Given the conflicting testimony, the questions of whether the City's articulated reasons for its challenged actions were false and whether the City's actions were motivated by something other than those reasons turn on findings of credibility, a traditional function of the jury. See Anderson v. Liberty Lobby, Inc., 477 U.S. 242, 255 (1986) ("Credibility determinations, the weighing of the evidence, and the drawing of legitimate inferences from the facts are jury functions, not those of a judge, whether he is ruling on a motion for summary judgment or for a directed verdict."); Texas Dep't of Cmty. Affairs v. Burdine, 450 U.S. 248, 255 n. 8 (1981) (recognizing the nature of the "elusive factual question of intentional discrimination"); Golden Eagle Archery, Inc. v. Jackson, 116 S.W.3d 757, 761 (Tex. 2003) (credibility determinations, weighing of the evidence, and drawing reasonable inferences from the facts are jury functions); Casso v. Brand, 776 S.W.2d 551, 558 (Tex. 1989) (when credibility of affiant likely to be dispositive in resolution of case, summary judgment is not appropriate); see also Reeves, 530 U.S. at 141 (citation omitted) (fact finder in discrimination cases faces questions that are "both sensitive and difficult" and "there will seldom be `eyewitness' testimony as to the employer's mental processes").

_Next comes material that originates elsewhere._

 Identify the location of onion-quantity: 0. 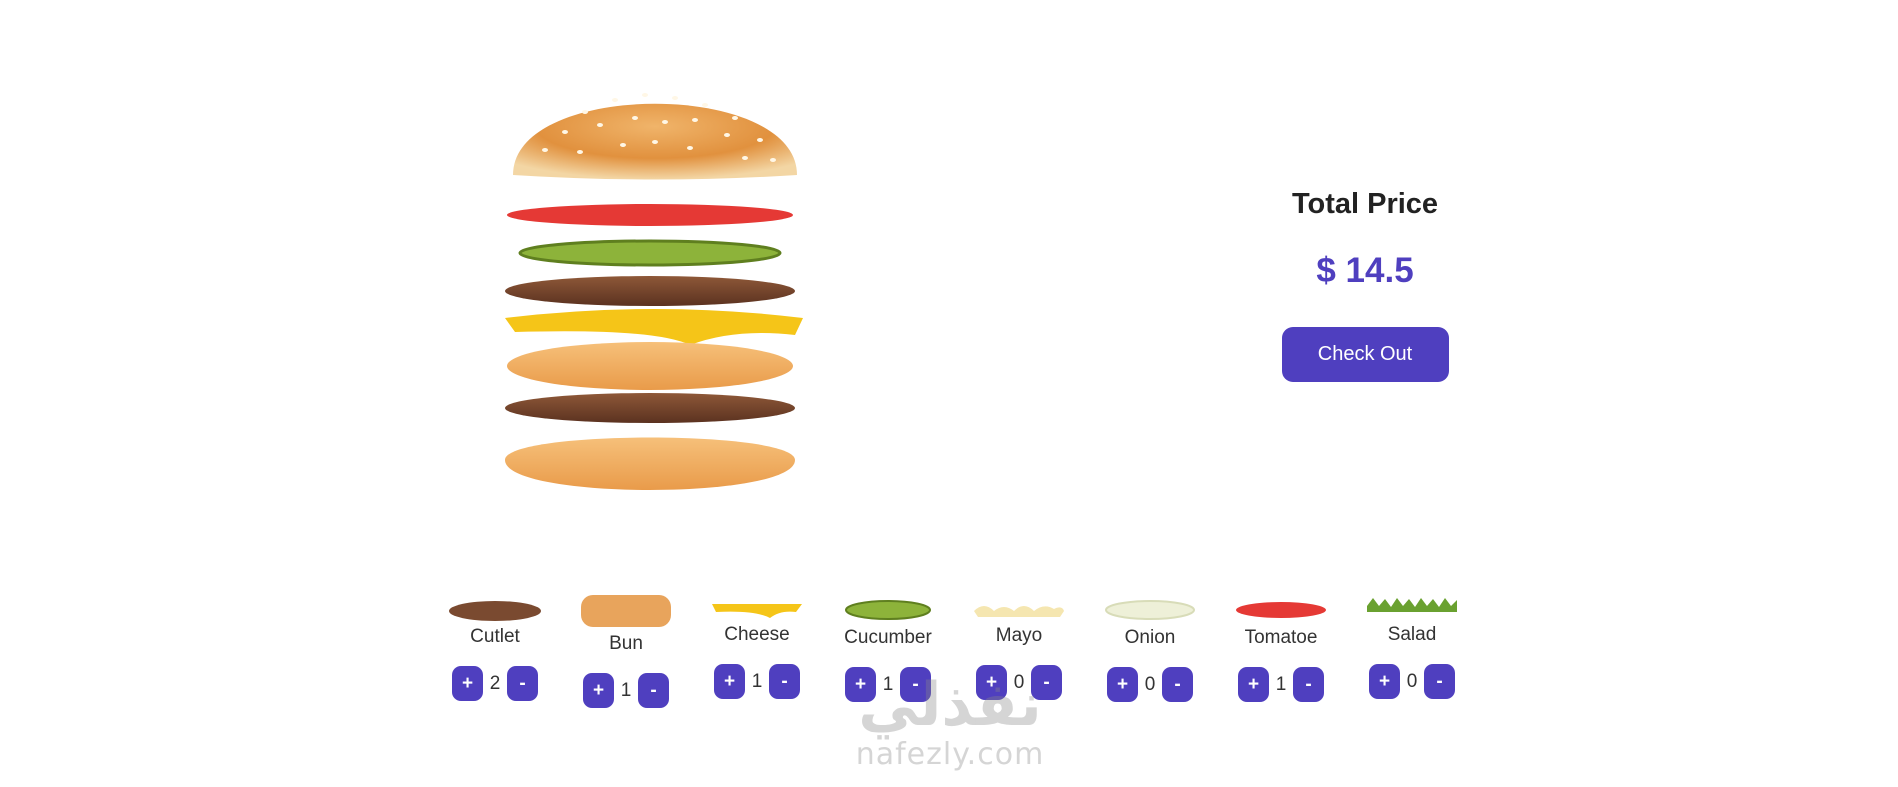
(1150, 684).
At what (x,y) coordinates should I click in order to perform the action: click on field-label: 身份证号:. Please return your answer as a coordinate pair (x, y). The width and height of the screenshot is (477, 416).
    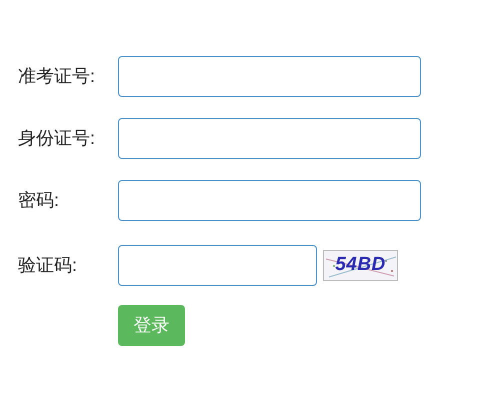
    Looking at the image, I should click on (57, 138).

When genuine issues of fact exist, summary judgment is not appropriate. My disagreement with the majority on the facts and the inferences that should or can be drawn from the facts — as adduced in this case — illustrates that a fact finder needs to decide whether the City's adverse employment actions against Acosta were in retaliation for his protected activities. I would conclude that the record contains ample evidence that — on this record — a reasonable fact finder could find that the City's articulated reasons for its actions were pretextual and false and, therefore, that the City failed to conclusively prove that it had legitimate, non-retaliatory reasons for its actions to be entitled to summary judgment. See Willrich, 28 S.W.3d at 24; Cooke, 149 S.W.3d at 705. I would reverse the trial court's summary judgment in favor of the City and remand for a trial on the merits or other proceedings.